▶ _Work to complete_:
Below is a listing; print exactly its lines from the one containing "Click the CSKA Moscow club emblem" down to the one containing "You are a computer-use agent.", both inclusive, with every picture left out.

▶ _Data for this exercise_:
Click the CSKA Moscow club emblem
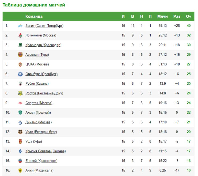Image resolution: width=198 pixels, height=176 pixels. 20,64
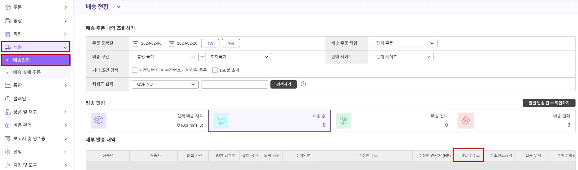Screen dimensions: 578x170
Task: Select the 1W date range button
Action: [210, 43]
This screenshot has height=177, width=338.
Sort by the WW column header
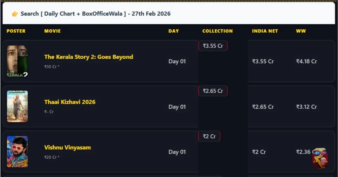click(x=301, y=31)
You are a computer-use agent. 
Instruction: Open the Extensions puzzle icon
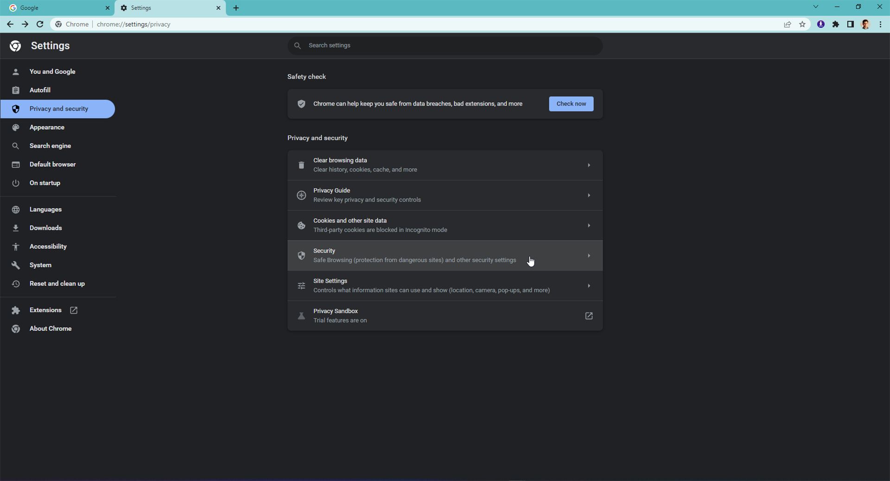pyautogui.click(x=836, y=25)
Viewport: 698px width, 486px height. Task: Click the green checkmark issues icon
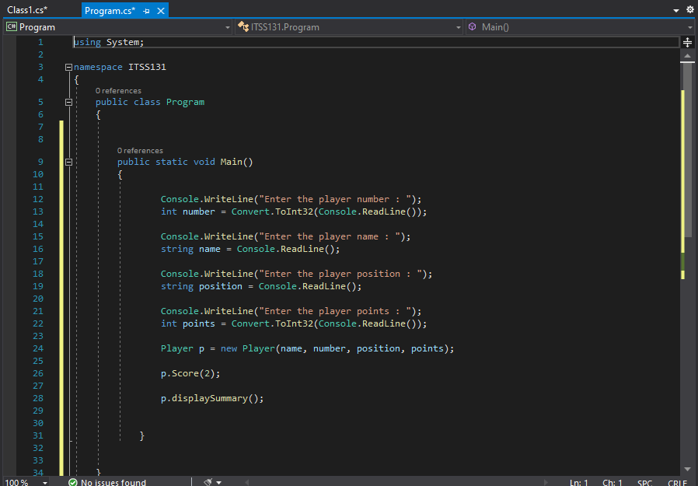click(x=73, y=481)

--

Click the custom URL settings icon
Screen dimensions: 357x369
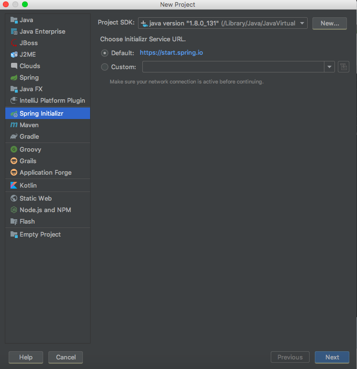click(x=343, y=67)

▶ _Output below_:
Click the CSKA Moscow club emblem
Image resolution: width=198 pixels, height=176 pixels. 20,64
Screen dimensions: 578x170
Task: Select the 1W date range button
Action: [210, 43]
This screenshot has height=177, width=338.
Sort by the WW column header
click(x=301, y=31)
You are a computer-use agent. 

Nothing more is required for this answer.